The scheme, which is run by the Department for Business Innovation and Skills, has so far provided more than 18,000 SMEs with £1.88bn worth of loans.
The Government guarantees 75% of the loan, while the borrower pays a 2% per annum pro-rata premium to BIS as a contribution towards the cost of providing the Government guarantee. The borrower is responsible for repayment of 100% of the loan, not just the 25% beyond the Government guarantee.
The scheme is open to businesses whose turnover is less than £41 million. Loans can vary in size from £1,000 to £1million, while repayment terms range from three months to 10 years (less for overdraft and invoice finance facilities). Most sectors are eligible.
They are often referred to as 'angels' or 'high net-worth individuals' and these private investors - looking to back new ventures with potential - now make up a sizeable group. The growth of these backers - the same type of people that may invest in art or property - is partly attributable to some poor stock market returns of late.
They may not be investing with the might of venture capital firms but their ethos is the same - a good return on their investment in a short period of time.
So if you have plans to buy a business or two, consolidate them and then float on the stock market these are the type of people you might want to approach.
However, there are very strict The Financial Conduct Authority (FCA) regulations on the best practise of approaching private individuals looking to invest in unquoted companies.

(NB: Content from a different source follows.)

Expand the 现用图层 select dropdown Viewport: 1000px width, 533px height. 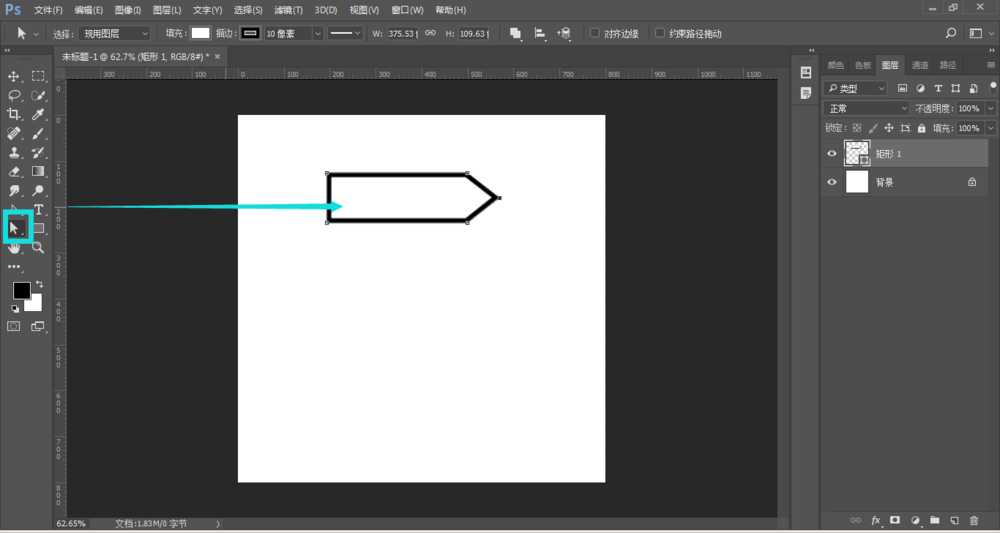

You will certainly need the services of a professional - a lawyer or an accountant - before you can target individuals on this basis, even before you draw up any agreements.
For more information about angel funding, contact the British Business Angels Association.
Venture capital funds
There are over 250 venture capital funds in the UK who seek to invest in exciting business ideas with high growth prospects, products and services with a competitive edge and highly skilled management teams.
However, if you are likely to be a business owner interested in running a lifestyle business (a business whose main purpose is to provide a good standard of living and job satisfaction for you as an owner) then you are unlikely to provide the high financial return that venture capital investors are looking for.
Some venture funds look to invest £10m with the expectation of making £50m (or more) within three years. This is not a loan and you will have to give up a big stake in your business.
The investor will generally expect to be actively involved in your company and its progress. However, you may have big plans to consolidate a business sector, like nurseries for children or fast food outlets and venture capital might be the way to go.
This is one of the newest ways to raise finance. Essentially, it's the process of individuals or groups pooling money to fund other groups, indivduals or businesses. It's not regularly used to help people purchase pre-existing businesses, but there are those that have had success on site.
There are numerous nuances within crowdfunding, though in comparison to most other methods of raising finance, there's a lot of transparency as campaigns perform much better when social media is involved. Take a look at the Wikipedia article for a list of crowdfunding platforms.
You may find it useful to speak to an accountant before jumping in to the Angel's Den, filling in bank forms or posting up a Kickstarter, but hopefully you're better prepared to make the right decision when it comes to raising finance.